When a pregnant woman becomes non-ambulatory due to injury, illness, or an emergency, moving her requires immense caution to protect both her and the fetus. Improper handling can lead to serious complications, including placental abruption, uterine injury, or exacerbating a spinal trauma. The safety of the mother and the developing baby depends on a clear, deliberate, and informed approach to physical transport. Understanding the physiological changes of pregnancy is foundational to executing a safe lift and transfer.
Initial Assessment and Preparation
Before any attempt is made to move a non-ambulatory pregnant woman, a rapid but thorough assessment of the situation and her condition is necessary. The immediate environment must be checked for potential hazards, such as unstable footing, fire, or active traffic, and these must be controlled to ensure the safety of both the helper and the patient. If the woman is conscious, establishing verbal communication is paramount to determine her level of pain, her estimated stage of pregnancy, and any pre-existing conditions.
A secondary helper should be called for immediately, as safely lifting a person, especially one with a shifted center of gravity and increased weight, is difficult and dangerous for a single individual. A crucial step is determining if there is any suspicion of a head, neck, or spinal injury, indicated by severe pain, numbness, or a mechanism of injury like a serious fall or car accident. If a spinal injury is suspected, a layperson must not attempt to move the woman, as movement could cause permanent paralysis or worsen the injury. Stabilization and immediate calling of emergency medical services (EMS) is the only appropriate course of action.

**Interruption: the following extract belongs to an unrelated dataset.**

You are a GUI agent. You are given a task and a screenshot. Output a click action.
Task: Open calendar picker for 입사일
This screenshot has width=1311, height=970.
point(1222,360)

Principles of Safe Lifting
The mechanics of the lift must be adapted to the stage of pregnancy to prevent injury to the mother’s spine and the fetus. For women in early pregnancy, typically before the second trimester, a standardized two-person lifting technique can be used, prioritizing proper spinal alignment. The lifters should bend at their knees, keeping their backs straight, and lift using the powerful leg muscles rather than straining their back.
Once the woman has progressed into late pregnancy, the technique must change to avoid direct pressure on the enlarged abdomen. Lifters must coordinate their movement to support the woman beneath her hips and under her upper back and shoulders. This distributes the weight and prevents the uterus from being compressed, which could harm the fetus or lead to placental complications. Lifters must move in unison, communicating clearly, to execute a single, smooth motion, keeping the woman’s body as a single unit.
The hormone relaxin, present during pregnancy, loosens the woman’s ligaments and joints, making her more susceptible to injury during movement. The goal is to elevate the woman just enough to clear the surface, minimizing the distance and time she is held unsupported. This careful coordination reduces the risk of strain on the woman’s abdomen and back while maintaining stability.
Safe Transfer and Positioning
Once the pregnant woman has been safely lifted, her final resting position is important, particularly after the 20th week of gestation. She must not be placed flat on her back, known as the supine position, for any extended period. Lying flat allows the heavy, gravid uterus to compress the inferior vena cava and the aorta, major blood vessels running along the spine.
This compression can lead to a condition called Supine Hypotensive Syndrome, which rapidly reduces the amount of blood returning to the heart, causing a drop in maternal blood pressure and decreased blood flow to the uterus. To avoid this, the woman must be positioned on her left side, known as the left lateral tilt or left lateral recumbent position. This position shifts the uterus off the major vessels, restoring adequate circulation to both the mother and the fetus.
If a full side-lying position is not possible due to the transfer surface or the woman’s injuries, a modification involving a wedge or rolled blanket placed under her right hip is necessary. This creates a 15 to 30-degree tilt to the left, which is usually sufficient to relieve the compression on the vena cava. Maintaining this slight leftward tilt is a fundamental principle of care when moving or resting a pregnant woman in the second half of her pregnancy.
Situations Requiring Emergency Medical Services
A layperson should never attempt to move a pregnant woman if she exhibits signs of a serious medical or traumatic emergency. Active, heavy vaginal bleeding, which may indicate placental abruption or placenta previa, necessitates an immediate call to EMS. Similarly, the onset of severe, persistent abdominal pain or a sudden, severe headache accompanied by vision changes can signal a life-threatening complication like preeclampsia or eclampsia.
Any sign of a suspected spinal injury, such as numbness, tingling, or weakness in the limbs following a fall or trauma, means movement must be avoided. The safest action is to stabilize the woman in the position she was found. While waiting for professional help, comfort measures, such as covering her with a blanket for warmth, should be provided without attempting to change her position. Monitoring her responsiveness and breathing is the only safe intervention until trained medical personnel arrive.